El CSG está encabezado por el Presidente, y el titular de Salud es su suplente. Tiene además un secretario técnico. Lo componen, asimismo, siete secretarios de Estado, los directores del IMSS y el Issste, el DIF, las academias de Medicina y Cirugía y el rector de la UNAM. A ellos se añaden 22 vocales auxiliares –entre ellos, Protección Civil y los directores generales de sanidad militar y naval–, así como siete invitados permanentes. ¿Por qué esta formación poderosa no ha desempeñado un papel importante en la pandemia? La respuesta tentativa es que su estructura operativa es pequeña y no está pensada para las tareas relacionadas con las emergencias sanitarias. Con la reforma que creó el Seguro Popular e impulsó la prestación privada de los servicios médicos, las aseguradoras de salud necesitaban un organismo oficial para certificar a los prestadores privados de servicios y eventualmente a las públicas.
Éste era el papel del consejo hasta la llegada del SARS-CoV-2, y entre el secretario de Salud y el secretario técnico no lograron articular su funcionamiento eficaz en la nueva circunstancia. En la realidad se formó una instancia operativa donde los prestadores principales de servicios de salud jugaron un papel importante, como el IMSS, el Issste, los institutos nacionales de salud y localmente las secretarías estatales del ramo.

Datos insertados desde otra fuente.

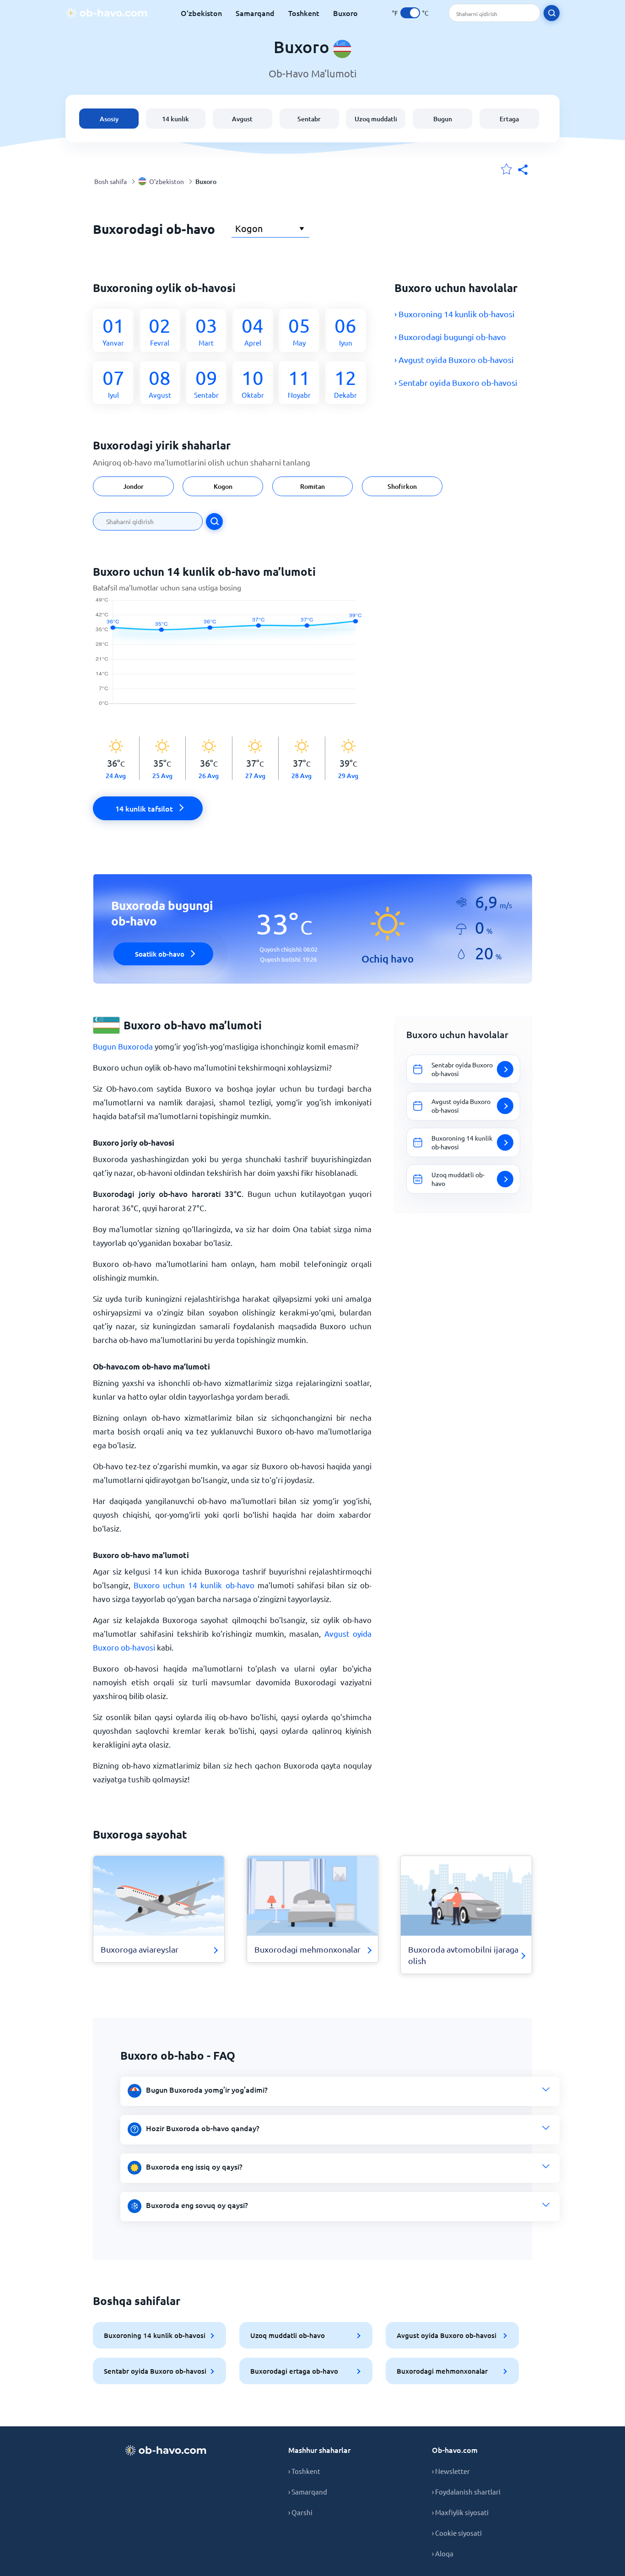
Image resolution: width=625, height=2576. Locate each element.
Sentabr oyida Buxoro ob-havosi (155, 2371)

Este arreglo dio cierta capacidad para enfrentar los aspectos médicos y epidemiológicos de la pandemia, pero no se logró una respuesta integral frente a la compleja situación. No deja de ser una paradoja, porque en el CSG participan las principales secretarías de Estado relacionadas, como Hacienda, Economía, Desarrollo Social, Medio Ambiente, Agricultura, SCT y la SEP. A todas luces lo que se necesita es un organismo intersectorial para las emergencias sanitarias con alta capacidad de toma de decisiones en desastres o epidemias; debería estar encabezado por el Presidente e integrar a las fuerzas armadas y a las secretarias e instituciones directamente involucradas para darle fuerza en situaciones críticas. Resulta obvio, además, que se debe contar con un plan estructurado y ensayado para no improvisar ante una emergencia.
Los terremotos nos lo enseñaron y ahora la pandemia debería hacer lo mismo. Ciertamente, se hizo un plan al respecto por solicitud de la Organización Mundial de la Salud desde el sexenio de Fox, pero estaba guardado y nunca fue probado, cuando irrumpió la epidemia de influenza en 2009.

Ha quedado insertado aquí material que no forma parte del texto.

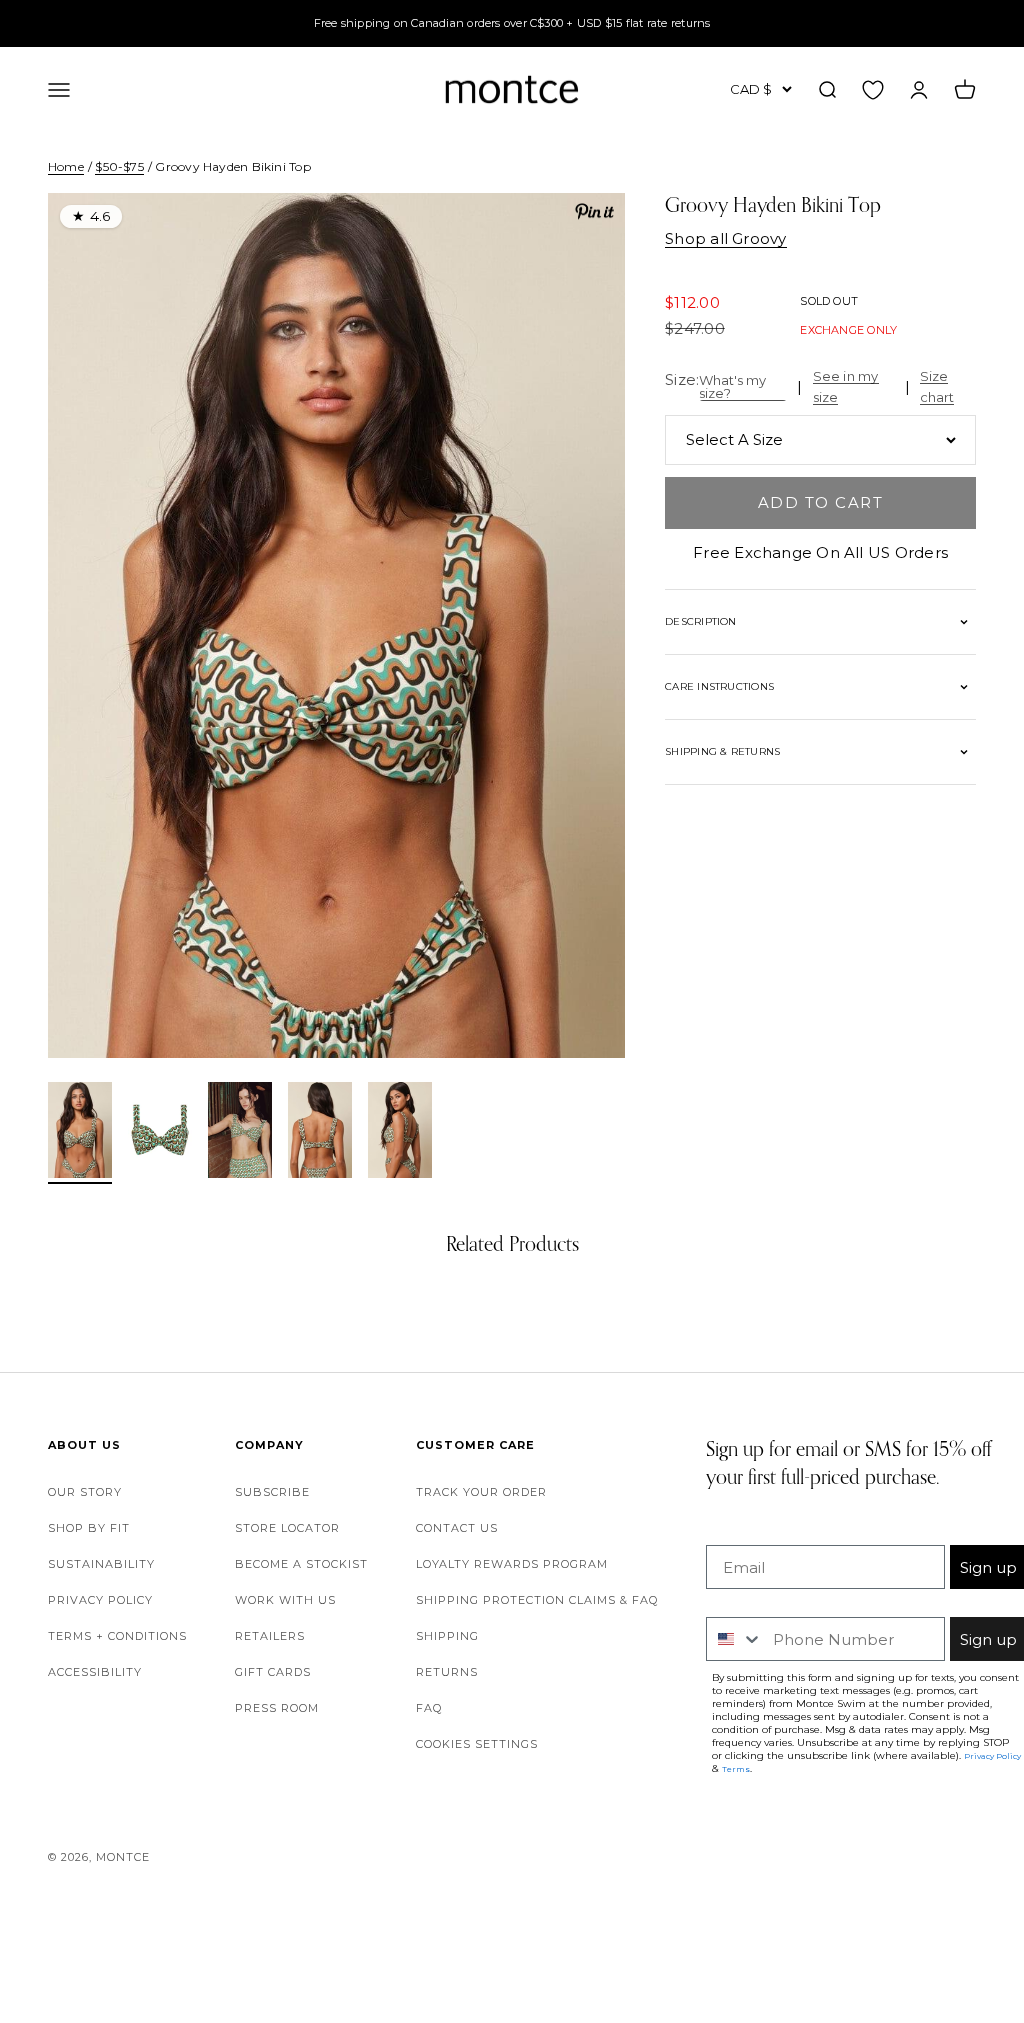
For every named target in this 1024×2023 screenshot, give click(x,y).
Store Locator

La otra tarea del CSG, la certificación de las unidades de salud, debería revisarse porque la calidad de los servicios es un tema muy importante. Es una encomienda compartida con la Cofepris, pero hasta ahora no se han coordinado en una certificación única. Los criterios de las aseguradoras frecuentemente son de orden legal para evitar demandas y no otros aspectos de la calidad del servicio.
Los largos meses de movilización por la salud y el sufrimiento que ha causado la pandemia deben llevar a renovar el sistema de salud y los mecanismos para mejorarlo y crear más seguridad para todo el pueblo.